JAKARTA, WWW.PASJABAR.COM– Dalam beberapa tahun terakhir, ketertarikan terhadap kuantifikasi food loss and waste (FLW) telah meningkat di tingkat nasional maupun global.
Hal ini mendorong Koalisi Food and Land Use (FOLU) Indonesia bersama dua mitranya yakni Parongpong dan Garda Pangan untuk menyusun panduan perhitungan FLW bagi ritel dan petani swadaya yang disesuaikan dengan protokol internasional.
Kolaborasi ini dimulai dalam kick off meeting yang berlangsung secara daring pada Kamis (5/10/2023).
“Proyek pembuatan protokol food loss and waste kolaborasi koalisi FOLU Indonesia, Parongpong, dan Garda Pangan ini merupakan tindak lanjut dari laporan FLW yang dikeluarkan oleh Bappenas tahun 2021 sebagai perhitungan standar nasional yang akan digunakan untuk menghitung FLW yang dihasilkan,” tutur Kepala Sekretariat Koalisi FOLU Indonesia, Gina Karina dalam rilis yang diterima PASJABAR, Jum’at (6/10/2023).
Berdasarkan data Badan Perencanaan Pembangunan Nasional (BAPPENAS) (2021), Indonesia menghasilkan FLW sebanyak 115-184 kg per kapita per tahun pada periode tahun 2000-2019.
Kerugian ekonomi yang dihasilkan sekitar 4-5 %dari PDB Indonesia per tahun. Dilihat dari dampak lingkungan, perkiraan kontribusi emisi dari FLW per tahun sebesar 7,29% dari total emisi GRK di Indonesia.

————

* _INSTRUKSI 1_: Kutip bagian artikel tentang food loss and waste mulai dari "Kolaborasi ini dimulai" sampai dengan "PASJABAR, Jum’at (6/10/2023).".
* _INSTRUKSI 2_:
Tolong jawab pertanyaan berikut berdasarkan artikel tentang food loss and waste.
(a) Siapa Kepala Sekretariat Koalisi FOLU Indonesia?
(b) Berapa jumlah FLW yang dihasilkan Indonesia per kapita per tahun pada periode 2000-2019?
(c) Berapa perkiraan kontribusi emisi dari FLW per tahun terhadap total emisi GRK di Indonesia?
* _INSTRUKSI 3_:
Tentukan apakah setiap pernyataan berikut sesuai dengan artikel tentang food loss and waste. Jawab ya atau tidak, sertakan kutipan dari artikel yang menjadi dasarnya.
(a) Koalisi FOLU Indonesia menyusun panduan perhitungan FLW bersama tiga mitra.
(b) Laporan FLW dari Bappenas dikeluarkan pada tahun 2021.
(c) Kick off meeting kolaborasi ini diadakan secara tatap muka.

* _BARIS DATA_:
————

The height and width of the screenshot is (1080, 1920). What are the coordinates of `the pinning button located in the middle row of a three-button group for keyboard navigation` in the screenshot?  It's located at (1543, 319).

————

* _KELUARAN LENGKAP 1_:
Kolaborasi ini dimulai dalam kick off meeting yang berlangsung secara daring pada Kamis (5/10/2023).
“Proyek pembuatan protokol food loss and waste kolaborasi koalisi FOLU Indonesia, Parongpong, dan Garda Pangan ini merupakan tindak lanjut dari laporan FLW yang dikeluarkan oleh Bappenas tahun 2021 sebagai perhitungan standar nasional yang akan digunakan untuk menghitung FLW yang dihasilkan,” tutur Kepala Sekretariat Koalisi FOLU Indonesia, Gina Karina dalam rilis yang diterima PASJABAR, Jum’at (6/10/2023).

* _KELUARAN LENGKAP 2_:
(a) Gina Karina
(b) 115-184 kg per kapita per tahun
(c) 7,29% dari total emisi GRK di Indonesia

* _KELUARAN LENGKAP 3_:
(a) Tidak. "bersama dua mitranya yakni Parongpong dan Garda Pangan"
(b) Ya. "laporan FLW yang dikeluarkan oleh Bappenas tahun 2021"
(c) Tidak. "berlangsung secara daring pada Kamis (5/10/2023)"